Dyckhoff seems equally at home in the realm of academia as much as in mainstream media. Right now he is embarking on a PhD, but is also writing another book, which proposes a concept of ‘outsider architecture’, following that of ‘outsider art’ and ‘looking at how design and the architectural imagination exists in all of us’, he explains. Some initial examples he mentions are the astounding cathedral of Mejorada del Campo outside Madrid – built from scrap materials by one ex-monk – but also historical examples of would-be architects not recognised by the profession, such as the pioneering 19th-century figure Sarah Losh. Highlighting the issue moves our conversation onto the lasting impact of the profession’s historical bias against women and non-white people, and we talk about new measures to make it more accessible, such as The Bartlett’s compressed Architecture MSci, which is supposed to save 25% of student debt, as well as its new access programme for disadvantaged applicants.

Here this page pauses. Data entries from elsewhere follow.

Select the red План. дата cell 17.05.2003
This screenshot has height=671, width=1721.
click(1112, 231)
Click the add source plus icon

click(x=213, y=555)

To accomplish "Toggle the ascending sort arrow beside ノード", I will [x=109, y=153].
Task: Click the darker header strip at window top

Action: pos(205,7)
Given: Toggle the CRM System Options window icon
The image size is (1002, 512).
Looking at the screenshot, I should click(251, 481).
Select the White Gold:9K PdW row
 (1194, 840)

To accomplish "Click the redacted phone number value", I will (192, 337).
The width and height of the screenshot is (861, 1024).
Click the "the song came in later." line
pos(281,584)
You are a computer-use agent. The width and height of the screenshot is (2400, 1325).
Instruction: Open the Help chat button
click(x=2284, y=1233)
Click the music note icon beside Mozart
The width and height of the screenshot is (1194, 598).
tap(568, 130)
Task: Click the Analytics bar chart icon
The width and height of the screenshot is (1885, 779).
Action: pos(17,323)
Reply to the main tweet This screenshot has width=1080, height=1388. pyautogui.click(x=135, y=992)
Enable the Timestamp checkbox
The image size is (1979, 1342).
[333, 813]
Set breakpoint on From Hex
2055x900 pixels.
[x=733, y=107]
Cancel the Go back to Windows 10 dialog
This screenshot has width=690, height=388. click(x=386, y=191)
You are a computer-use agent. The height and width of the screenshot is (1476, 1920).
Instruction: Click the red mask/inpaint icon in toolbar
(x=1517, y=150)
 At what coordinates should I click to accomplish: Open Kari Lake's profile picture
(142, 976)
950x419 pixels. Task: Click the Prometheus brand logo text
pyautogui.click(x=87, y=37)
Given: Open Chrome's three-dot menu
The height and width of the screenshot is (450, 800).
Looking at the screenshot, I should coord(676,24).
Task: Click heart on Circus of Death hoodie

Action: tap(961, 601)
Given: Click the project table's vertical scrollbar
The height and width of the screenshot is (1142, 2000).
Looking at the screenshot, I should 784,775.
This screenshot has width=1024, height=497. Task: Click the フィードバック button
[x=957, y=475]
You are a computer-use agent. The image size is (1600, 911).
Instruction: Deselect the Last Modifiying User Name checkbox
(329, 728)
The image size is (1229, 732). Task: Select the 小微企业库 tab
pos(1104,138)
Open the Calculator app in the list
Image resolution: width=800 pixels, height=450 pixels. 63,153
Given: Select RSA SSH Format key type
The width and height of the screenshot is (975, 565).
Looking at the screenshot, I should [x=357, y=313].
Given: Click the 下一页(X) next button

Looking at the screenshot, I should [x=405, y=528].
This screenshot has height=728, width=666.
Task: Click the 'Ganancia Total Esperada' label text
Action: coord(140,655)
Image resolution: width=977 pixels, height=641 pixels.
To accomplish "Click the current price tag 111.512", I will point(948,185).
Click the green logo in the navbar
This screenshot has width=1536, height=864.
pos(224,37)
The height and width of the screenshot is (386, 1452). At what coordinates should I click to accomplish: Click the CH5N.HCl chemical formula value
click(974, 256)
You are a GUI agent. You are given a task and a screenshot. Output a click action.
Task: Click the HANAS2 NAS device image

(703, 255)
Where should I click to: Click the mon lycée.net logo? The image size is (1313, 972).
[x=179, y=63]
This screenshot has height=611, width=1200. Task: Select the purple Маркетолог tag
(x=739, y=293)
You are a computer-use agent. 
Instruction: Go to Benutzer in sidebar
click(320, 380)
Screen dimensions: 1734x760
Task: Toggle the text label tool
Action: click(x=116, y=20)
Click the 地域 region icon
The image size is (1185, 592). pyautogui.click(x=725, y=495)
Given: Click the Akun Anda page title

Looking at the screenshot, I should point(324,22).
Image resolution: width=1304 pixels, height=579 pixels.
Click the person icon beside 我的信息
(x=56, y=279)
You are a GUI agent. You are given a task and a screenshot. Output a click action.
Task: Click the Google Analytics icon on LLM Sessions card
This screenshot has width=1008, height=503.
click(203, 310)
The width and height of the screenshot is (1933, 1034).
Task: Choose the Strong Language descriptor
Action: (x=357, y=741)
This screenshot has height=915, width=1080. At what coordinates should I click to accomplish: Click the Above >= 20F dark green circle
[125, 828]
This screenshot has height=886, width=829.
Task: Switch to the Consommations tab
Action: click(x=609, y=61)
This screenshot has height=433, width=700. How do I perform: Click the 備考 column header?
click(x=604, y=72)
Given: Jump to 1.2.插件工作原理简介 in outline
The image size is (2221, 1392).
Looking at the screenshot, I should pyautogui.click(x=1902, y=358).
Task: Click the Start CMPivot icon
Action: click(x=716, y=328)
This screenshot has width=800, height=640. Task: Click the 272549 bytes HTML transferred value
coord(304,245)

He believes in reskilling and lifelong learningHe believes in reskilling and lifelong learning

As for Dyckhoff’s PhD, it will be focused ‘rather unsurprisingly’, he says, ‘[on] the relationship between television and architecture since the 1950s … looking at the way in which television opened up a new idea of space into our lives, connected us to the world, but also the way that architecture was depicted on television’. He continues: ‘In many ways we’ve come to the end of a world of television ... [with] private streaming services... [It’s] certainly becoming something else, so I wanted to do something that represented that shift, that whole period.’

The personal aspect of this project goes beyond his work in front of the camera, as it was television that sparked his own childhood interest in architecture and place. ‘I’ve got no architects, or planners or anyone [in the family] even vaguely connected to the field I’ve ended up in,’ Dyckhoff explains – although he is grateful his family encouraged his precocious interest in architecture on childhood holidays. Instead, the pivotal moment was coming across the 1978 series Six English Towns, a ‘Sunday night’- type show presented by the ‘avuncular’ Alec Clifton-Taylor. ‘I remember it really opening my eyes to this sort of thing,’ he says. Now, Dyckhoff proudly continues this tradition for today’s audiences.

Acknowledging the personal and political aspects of his own discovery of the built environment, his recent and future projects seem to call for an anti-elitist and more inclusive look at architecture and place. Dyckhoff summarises: ‘I’ve always been much more interested in how particularly spaces, and architecture, relate to all of us that inhabit it.’ As his career choices attest, it is just as important to discuss the ‘iconic’ end of architecture as well as the wider (but often under-evaluated) realm of amateur designers and architects out there. The goal throughout is still communication: communicating ideas about buildings and spaces and landscapes to people.

Dyckhoff’s career is also a response to another landscape in which he found himself – the media: ‘If I think about it objectively, it’s been mostly a career that has taken place against a background of massive shifts within the media. You know, if I was to characterise it, I have simply been responding to massive societal shifts,’ or as he then summarises, ‘well, basically [the] internet’.

As for his next projects, the book and the PhD, these promise to continue to do what Dyckhoff does best – to apply his knowledge and enthusiasm to tease out illuminating insights from recent (and personal) history. I look forward to him sharing them with the public, as well as welcoming him back to the next FX Talks.